Maternal and paternal separated and combined PRS were used to study their association with AQ measures in the whole sample and dividing by ASD subtypes. To simplify, we will refer to PRScomb as PRS throughout the results section.

In order to assess the relationship between PRS and AQ measures, linear regression models were performed, using sex and the first 10 multidimensional scaling (MDS) ancestry components as covariates. PLINK 1.9 was used to calculate the 10 MDS ancestry components from exome-imputed data for the 242 ASD trios from Madrid.
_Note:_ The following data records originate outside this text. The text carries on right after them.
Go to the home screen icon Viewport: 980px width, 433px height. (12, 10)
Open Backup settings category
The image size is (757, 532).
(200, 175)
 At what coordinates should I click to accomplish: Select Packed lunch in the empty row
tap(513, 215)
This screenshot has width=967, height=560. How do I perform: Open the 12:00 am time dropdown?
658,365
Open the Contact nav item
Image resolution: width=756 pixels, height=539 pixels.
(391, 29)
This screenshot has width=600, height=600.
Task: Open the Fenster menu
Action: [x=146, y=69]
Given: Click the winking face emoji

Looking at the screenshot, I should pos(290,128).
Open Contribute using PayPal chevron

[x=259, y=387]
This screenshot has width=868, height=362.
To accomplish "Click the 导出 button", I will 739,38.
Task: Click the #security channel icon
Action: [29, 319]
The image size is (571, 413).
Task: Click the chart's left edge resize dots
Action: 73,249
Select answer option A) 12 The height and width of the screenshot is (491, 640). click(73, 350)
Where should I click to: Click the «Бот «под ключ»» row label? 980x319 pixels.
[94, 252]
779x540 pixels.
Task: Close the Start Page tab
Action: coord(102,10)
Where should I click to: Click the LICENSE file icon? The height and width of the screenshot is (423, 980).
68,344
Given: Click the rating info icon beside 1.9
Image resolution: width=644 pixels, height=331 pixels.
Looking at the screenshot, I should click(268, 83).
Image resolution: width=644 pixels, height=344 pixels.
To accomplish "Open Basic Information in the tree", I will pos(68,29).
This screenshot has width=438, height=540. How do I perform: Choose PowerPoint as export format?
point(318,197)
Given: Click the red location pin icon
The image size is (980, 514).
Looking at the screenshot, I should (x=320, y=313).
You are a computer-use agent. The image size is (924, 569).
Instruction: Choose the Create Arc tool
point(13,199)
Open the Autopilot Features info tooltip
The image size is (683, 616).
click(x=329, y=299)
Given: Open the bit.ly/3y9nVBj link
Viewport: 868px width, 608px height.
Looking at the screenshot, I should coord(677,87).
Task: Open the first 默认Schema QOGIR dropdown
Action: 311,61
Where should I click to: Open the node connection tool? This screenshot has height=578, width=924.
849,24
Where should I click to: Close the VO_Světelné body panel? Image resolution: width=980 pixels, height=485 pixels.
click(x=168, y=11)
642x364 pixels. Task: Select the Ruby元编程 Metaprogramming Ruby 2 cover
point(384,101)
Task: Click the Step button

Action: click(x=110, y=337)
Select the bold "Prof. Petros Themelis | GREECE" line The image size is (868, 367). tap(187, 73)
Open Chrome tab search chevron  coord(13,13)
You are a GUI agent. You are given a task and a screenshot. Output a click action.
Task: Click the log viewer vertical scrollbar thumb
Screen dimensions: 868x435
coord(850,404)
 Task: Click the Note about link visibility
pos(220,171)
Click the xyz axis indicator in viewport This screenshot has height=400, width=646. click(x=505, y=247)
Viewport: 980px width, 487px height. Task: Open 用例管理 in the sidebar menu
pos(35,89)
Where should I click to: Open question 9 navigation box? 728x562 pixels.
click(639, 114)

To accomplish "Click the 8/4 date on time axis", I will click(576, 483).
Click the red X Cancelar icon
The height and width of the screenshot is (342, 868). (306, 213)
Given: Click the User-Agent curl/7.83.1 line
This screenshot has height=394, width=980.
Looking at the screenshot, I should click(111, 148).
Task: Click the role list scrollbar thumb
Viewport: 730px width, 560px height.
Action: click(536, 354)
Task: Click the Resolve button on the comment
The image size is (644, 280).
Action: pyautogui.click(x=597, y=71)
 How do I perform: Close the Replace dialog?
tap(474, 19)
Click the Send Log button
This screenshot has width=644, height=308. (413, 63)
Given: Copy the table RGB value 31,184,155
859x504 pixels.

Rare de novo variant analysis

Rare damaging variation across the ASD trios with available exome and parental AQ data (N=83 out of 128) was extracted from sequencing data generated by the Autism Sequencing Consortium (ASC). We have considered protein truncating de novo rare variation (dnPTV) as nonsense, frameshift, or splicing variants at loss-of-function intolerant genes (pLI>0.9) and present at ExAC [http://exac.broadinstitute.org/] or 1000 genomes database [http://www.internationalgenome.org/] at an allelic frequency less than 0.1% in European population. In order to remove likely artifacts, we only considered singleton variants for the analyses.

Statistical analysis

We describe all variables used with the mean and standard deviation for continuous variables and frequencies and percentages for discrete variables.

Normality of distribution of the quantitative variables (parental age, AQ total scores and PRS) was assessed with the Kolmogorov-Smirnov test. These analyses suggested that the AQ total score, parental age and PRS had non normal distributions (p<0.05).

The relationship between autism traits in parents and age at conception was assessed with the Spearman correlation. Linear regression models were used to analyze the contribution from PRS to AQ measures, using sex and MDS ancestry components as covariates. Analyses were performed by subsampling by ASD subtype and considering mothers and fathers separately. Relationship between AQ and de novo genetic variation (dnPTV) was evaluated by logistic regression models using dnPTV as dependent variable (1 for presence/0 for absence of variant) and AQ as independent variable, considering mothers and fathers separately.

For descriptive purposes, we evaluated possible differences in autism traits in parents depending on their sex (using the U Mann–Whitney test) and whether parents were matched according to their autism traits (using the Spearman correlation). Then the Wilcoxon test was used to check if our sample's values were equivalent to the biggest previous European sample in the literature.42 Finally, we compared the distribution of AQ scores in our sample (fathers and mothers separately) with the Wheelwright study's population42 using compliance testing.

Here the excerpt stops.